- Do. Not. Like. Camping.
There, I said it.
Surely I’m not the only one who feels that way? The problem is, openly admitting you don’t like camping is akin to saying you don’t like hockey…it’s almost a sacrilege in Québec.
Don’t get me wrong, I love spending time outdoors. I love delving into a wide range of activities. I love Summer, beautiful weather, and being active. But I don’t like camping.
Image source: Sepaq
And yet, I went camping all the time with my parents when I was a child. They really enjoyed it, my brother too, or at least I think so. The only things I enjoyed were the outdoor activities. I liked kayaking, hiking, water slides, and visits to the ice-cream stand. My father probably wouldn’t be overly thrilled to learn how little I like camping.

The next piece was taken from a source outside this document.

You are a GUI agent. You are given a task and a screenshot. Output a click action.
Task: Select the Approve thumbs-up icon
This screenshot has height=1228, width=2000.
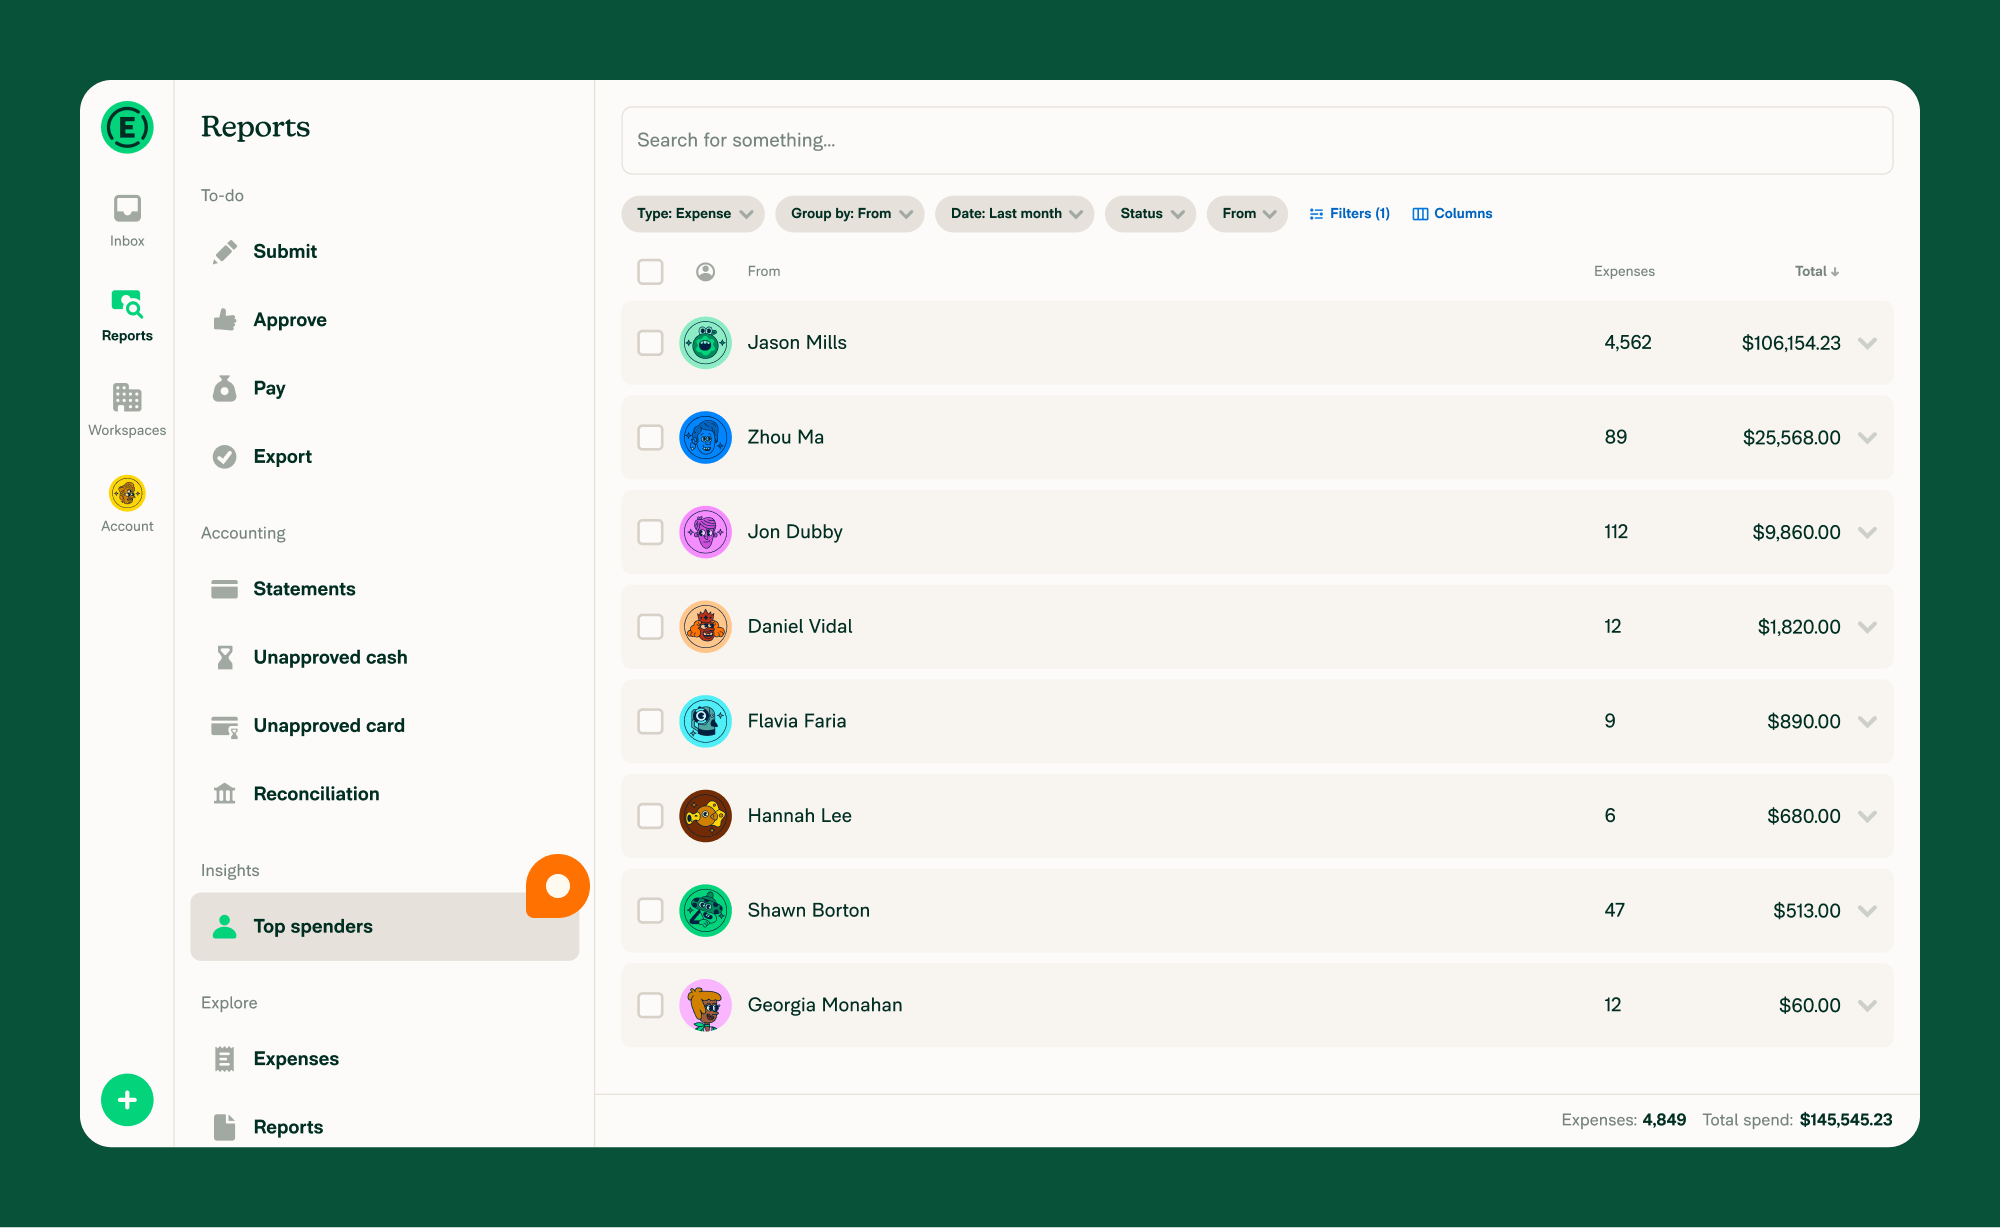225,319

I don’t like sleeping in a damp tent on a mattress that goes flat in the middle of the night. I don’t like getting eaten alive by mosquitoes. I don’t like hearing our neighbor’s scratchy guitar playing while accompanied by drunken pals singing Éric Lapointe tunes at the top of their lungs until two in the morning. I don’t like the idea of showering in a stall with slimy flooring or having to drag a roll of toilet paper with me to go to the toilet. I don’t like eating hotdogs for a week and doing the dishes with cold water.
Added to all that is the sheer amount of organization required in order to even go camping. “Honey, did you waterproof the tent, put the poles in the bag, and take out the cooler? And don’t forget about the tarpaulin, the ropes, the matches and the marshmallow skewers.”
I’m pretty sure I didn’t inherit the love-of-camping gene. As a matter of fact, every time I managed to convince myself to give camping another try, I lived to regret it. I simply can’t get home fast enough. As far as I’m concerned, spending two nights a year in a tent earns me a Bachelor’s Degree in camping…thank you very much.
Vacationing in a cottage is the way to go. After all, a cottage offers all of the creature comforts of home and nature is just a step away. Besides that, you don’t need to worry about the neighbors overhearing the sounds of your love-making.
Please tell me I’m not the only human being who has yet to figure out what’s so gosh darn great about camping!